A victim of sexual violence herself, Wipaphan knows that the concept of consent isn’t something commonly understood in Thailand, something she attributes to poor sex education in schools, the romanticization of rape in Thai dramas, and the general taboos that surround talking about sex.
The page serves as her way to communicate with the public about a topic she believes has been heavily disregarded in the Thai mainstream.
Listen to her tell her story (in English) at the UN Women’s “E.Quality Talks” event here:
“Only when all Thai people feel empowered to say either ‘yes’ or ‘no’ to sex, and the boundary between ‘yes’ and ‘no’ is clearly respected, will our work be done” she said.
If you’re ever had a question about abortion in Thailand, Supecha can likely give you the answer you need, no matter how complicated or nuanced, without batting an eye.
Supecha Baotip is the founder of TamTang, an online-based NGO that provides accurate and non-judgmental information about safe abortions to women across Thailand.
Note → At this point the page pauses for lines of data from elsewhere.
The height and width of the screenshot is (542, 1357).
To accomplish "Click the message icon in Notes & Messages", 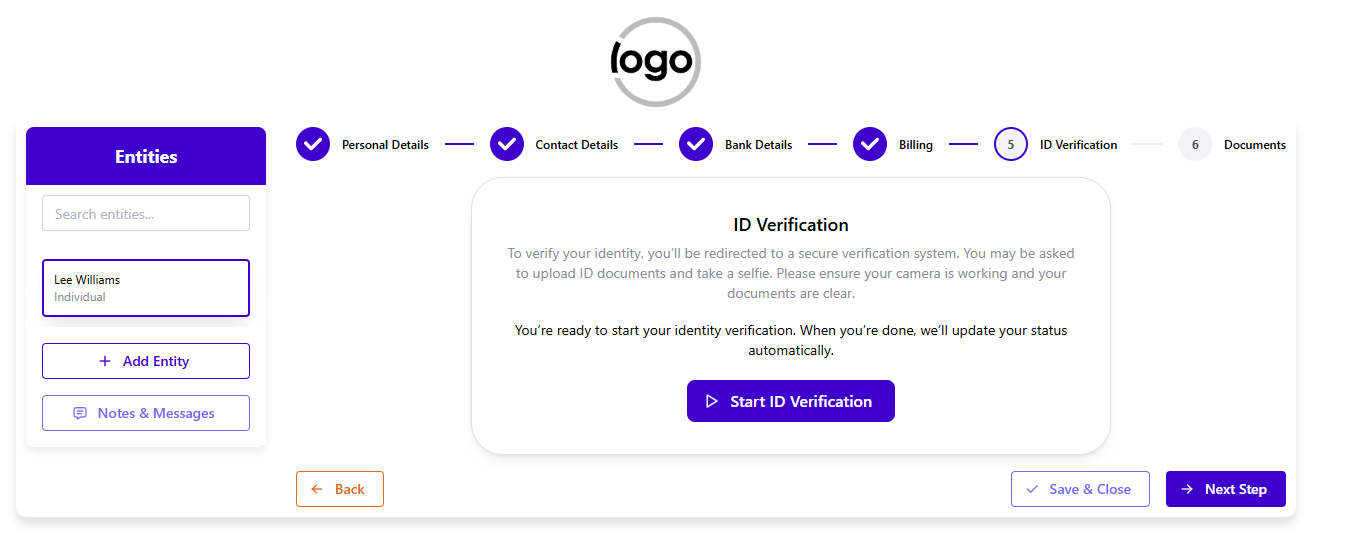I will pyautogui.click(x=80, y=413).
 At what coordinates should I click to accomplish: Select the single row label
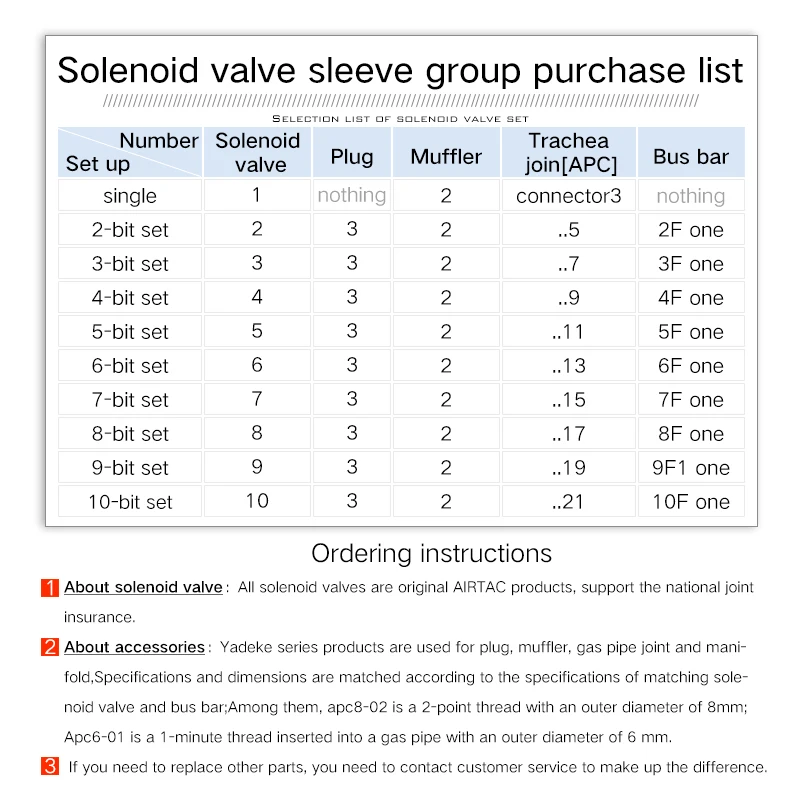coord(130,196)
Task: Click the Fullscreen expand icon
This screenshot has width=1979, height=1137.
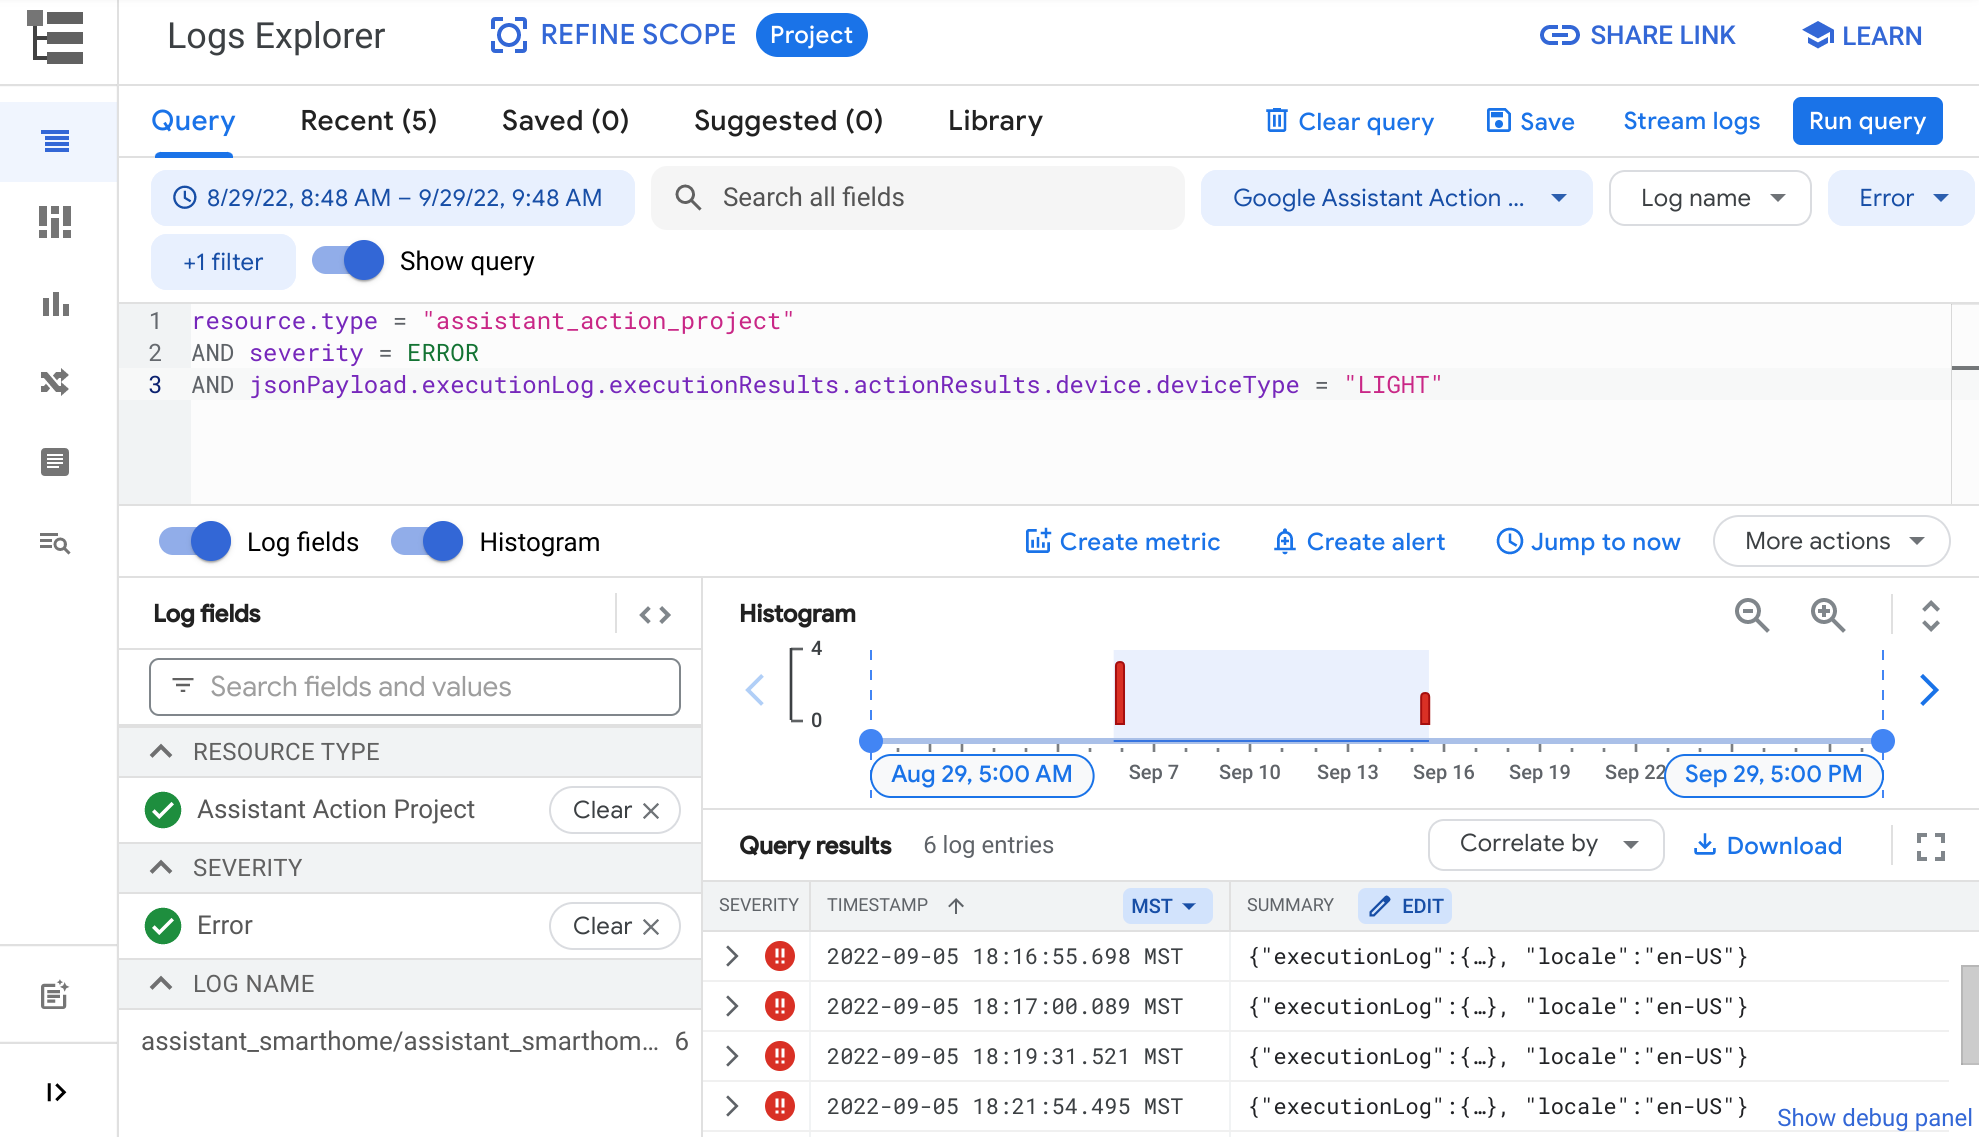Action: [x=1930, y=846]
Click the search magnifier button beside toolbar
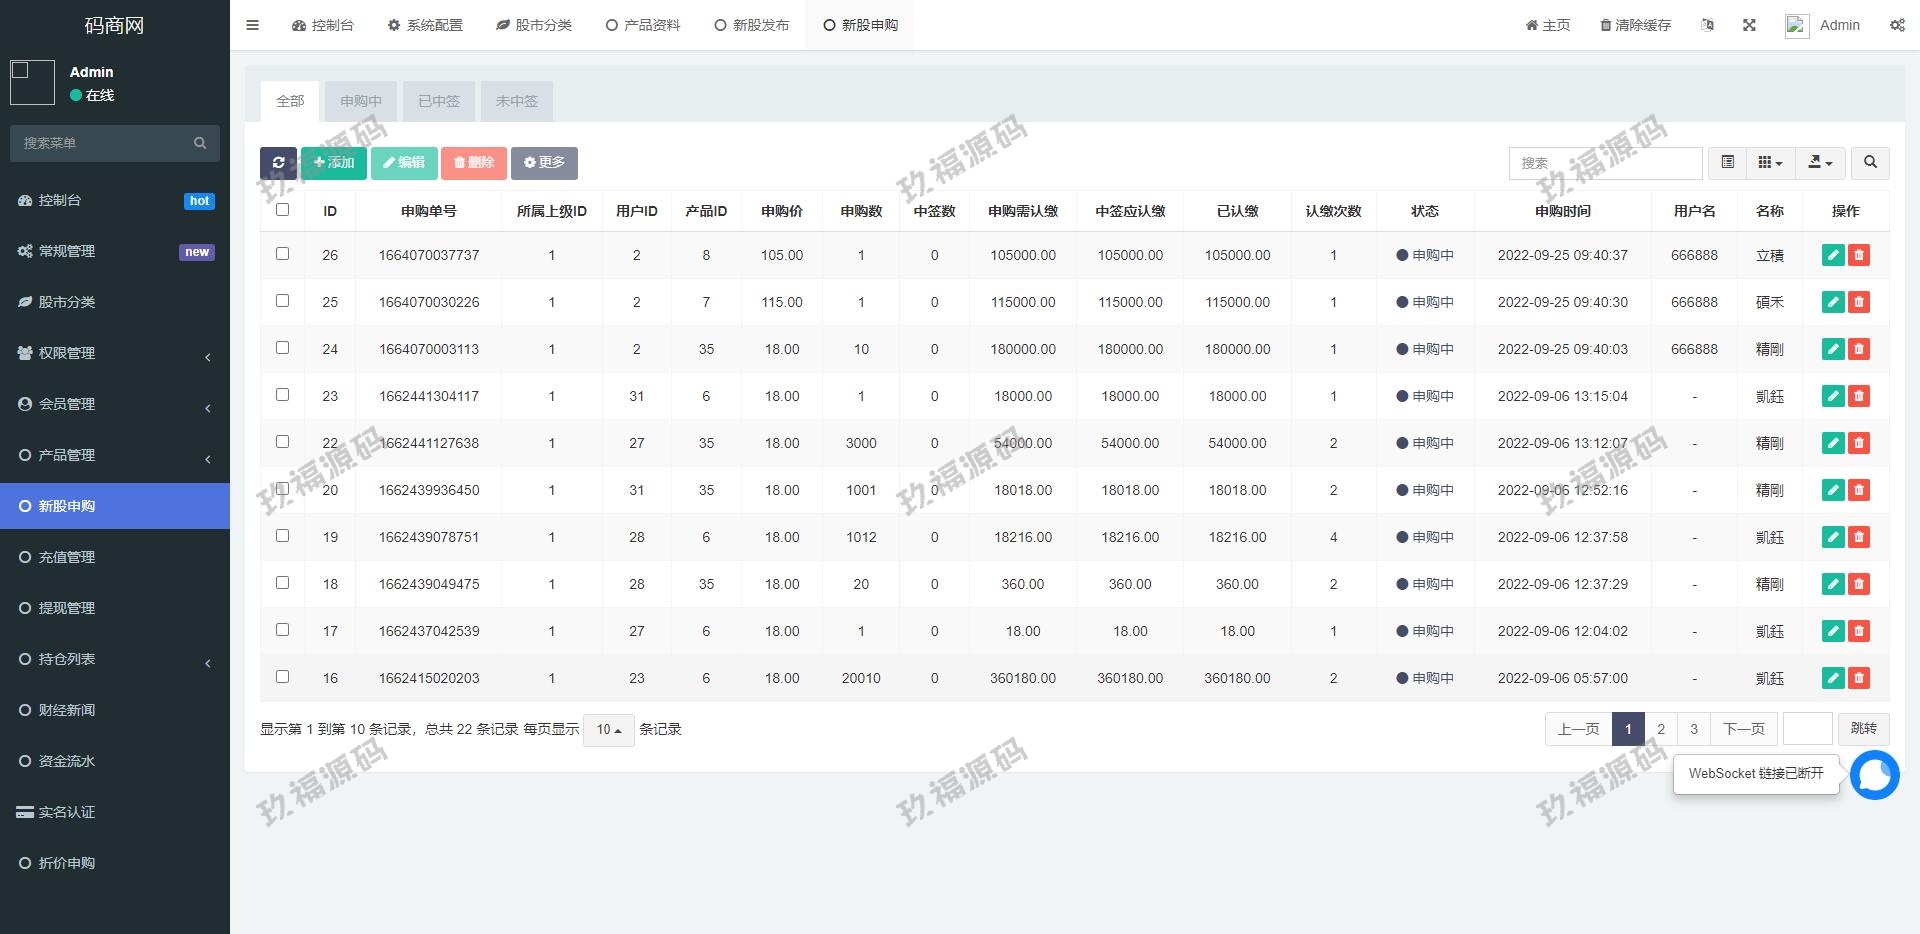Image resolution: width=1920 pixels, height=934 pixels. coord(1870,162)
It is her life’s mission to make sure women of all socio-economic classes across Thailand have access to the procedure.
Though abortion still labeled a “criminal act” by Thailand’s penal code, a 2014 study by the Thai Journal of Obstetrics and Gynaecology estimates that 300,000-400,000 abortions are performed in the kingdom each year. The stigma and lack of access contributes to a fatality rate of about 300 deaths per 100,000 abortions annually.
Given that legal abortions are universally considered almost “100 percent” safe today, the fact that any lives at all are being put at risk is preposterous to Supecha.
In her view, abortion is a straightforward medical issue that should never be criminalized. She argues that as unplanned pregnancies and abortions are going to happen, regardless of the law, the government should be working to protect citizens instead of forcing them to turn to dangerous, unlicensed practitioners.